Bizcuits | The New Vice: Sustainability

Leanda Lee

Sustainability is about to go out of fashion, and for fundamentally good reasons.

Fast becoming a bogus ethical term, “sustainability” is used by companies in their Corporate Social Responsibility propaganda (insurance policies against loss of social license to operate). 

The industrial system that is the foundation of our economy, of continuous extraction without replenishment, is limited. Instead, we need to maintain the capital of the land and live off the income, but that requires investment in that capital: “You can’t run a linear system on a finite planet”.

Sustainability is not sufficient; it implies that what we have is intact. Rather than aiming to be less bad, in contrast, a regenerative model focuses on doing good.

Industrial agriculture mines the soil. Farmers once built the soil without external inputs, using manure, surplus organic matter and the power of an army of billions of bacteria. These bacteria are switched on as and when needed by plants. Their function is to transform nutrients in the soil into a form that plants can uptake. Fertilisers used in industrial agriculture are mostly derived from fossil fuels; they are chemical solutions, not part of the natural eco-system, and destroy the web of the soil and leach out in water.

Ruminants grazed and rotated on pastures is an example of a regenerative model. Such animals are important in the cycle of building organic matter and soil, sequestering carbon and regenerating the land.

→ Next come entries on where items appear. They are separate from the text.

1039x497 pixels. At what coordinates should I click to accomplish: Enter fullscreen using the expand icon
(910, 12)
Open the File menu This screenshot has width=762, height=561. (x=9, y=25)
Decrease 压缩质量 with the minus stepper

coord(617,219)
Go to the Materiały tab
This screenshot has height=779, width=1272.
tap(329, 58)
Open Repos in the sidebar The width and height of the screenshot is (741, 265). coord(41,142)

The increasing microbiology of the soil works on both the manure and vegetable organic matter that is continually regenerated as live-stock is moved around the farm. In this way, ruminants inoculate, fertilise, trample and graze the land which is then rested for a couple of months on rotation. The proportion of organic matter (carbon) in the soil increases and roots sink deeper into the substrate, increasing biodiversity of the soil and fungi. This network of organic matter in the soil holds more water – for one additional unit of organic matter, 8 additional units of water can be held. The virtuosity of this cycle is apparent. 

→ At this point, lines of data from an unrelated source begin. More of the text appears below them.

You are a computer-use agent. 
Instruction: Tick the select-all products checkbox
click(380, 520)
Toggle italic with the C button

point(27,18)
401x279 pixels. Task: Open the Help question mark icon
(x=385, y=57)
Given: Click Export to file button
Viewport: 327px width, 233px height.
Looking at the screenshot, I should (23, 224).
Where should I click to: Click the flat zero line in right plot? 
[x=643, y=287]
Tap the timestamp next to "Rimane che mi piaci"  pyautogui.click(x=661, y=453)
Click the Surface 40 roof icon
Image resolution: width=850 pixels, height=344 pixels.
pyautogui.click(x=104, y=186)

Feed-lots, on the other hand, are abominations. Industrial meat production degrades the land to dust bowls, and animals are fattened up quickly on corn and fed water which is transported in. Tonnes of manure – which should be a resource – is managed as waste, producing methane, the dreaded green-house gas. 

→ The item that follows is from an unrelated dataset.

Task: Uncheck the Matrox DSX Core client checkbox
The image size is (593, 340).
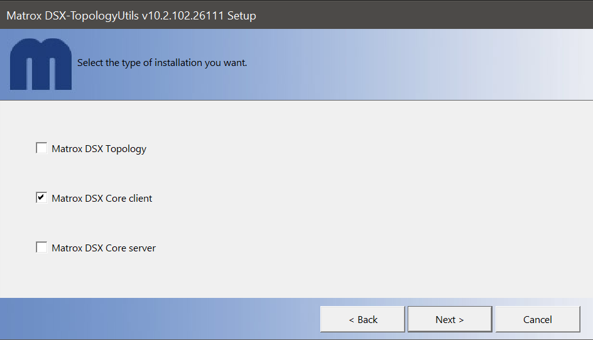Action: [x=41, y=198]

Meat is only unsustainable in an industrialised system of production, and why it gets a bad environmental rap. So, go meat-free? Yes, by all means go industrialized feed-lot meat free, but locally grown grass-fed meat without external inputs, actually improves the environment. Not all meat is equal, so beware the dictates of ignorant ideology, selective information and green-washed PR.

Be also sceptical of publicised Corporatized Sustainability Indexes, for their focus is less about the environment and more about the interests of competitive advantage and investor relations.  The write-up about the Corporate Sustainability Assessment utilised by Dow Jones makes it clear that the environment is not the main objective: “The CSA helps companies to understand which sustainability factors are important from an investor’s perspective, and which in turn, are most likely to have an impact on the company’s financial performance. Thus, the CSA serves as a sustainability roadmap helping participating companies to prioritize corporate sustainability initiatives that are most likely to enhance the company’s competitiveness.” Not One Mention of the environment.

By utilising such corporatised risk-management roadmaps to measure environmental impact, companies outsource and pay lip-service to their true responsibilities in the local environment, putting faith in the precise industrial system that brought the environment to its knees.

The leaders in regenerative business models will not be about reducing their carbon footprint but about finding ways – such as the grass-grazed model of meat production – to sequester carbon: From carbon neutrality as a goal to a negative carbon footprint.